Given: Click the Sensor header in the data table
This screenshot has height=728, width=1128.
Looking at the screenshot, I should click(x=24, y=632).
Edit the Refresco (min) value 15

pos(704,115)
= = =
Give back the full listing above verbatim.

Given: Click the Sensor header in the data table
This screenshot has height=728, width=1128.
Looking at the screenshot, I should click(x=24, y=632).
Edit the Refresco (min) value 15

pos(704,115)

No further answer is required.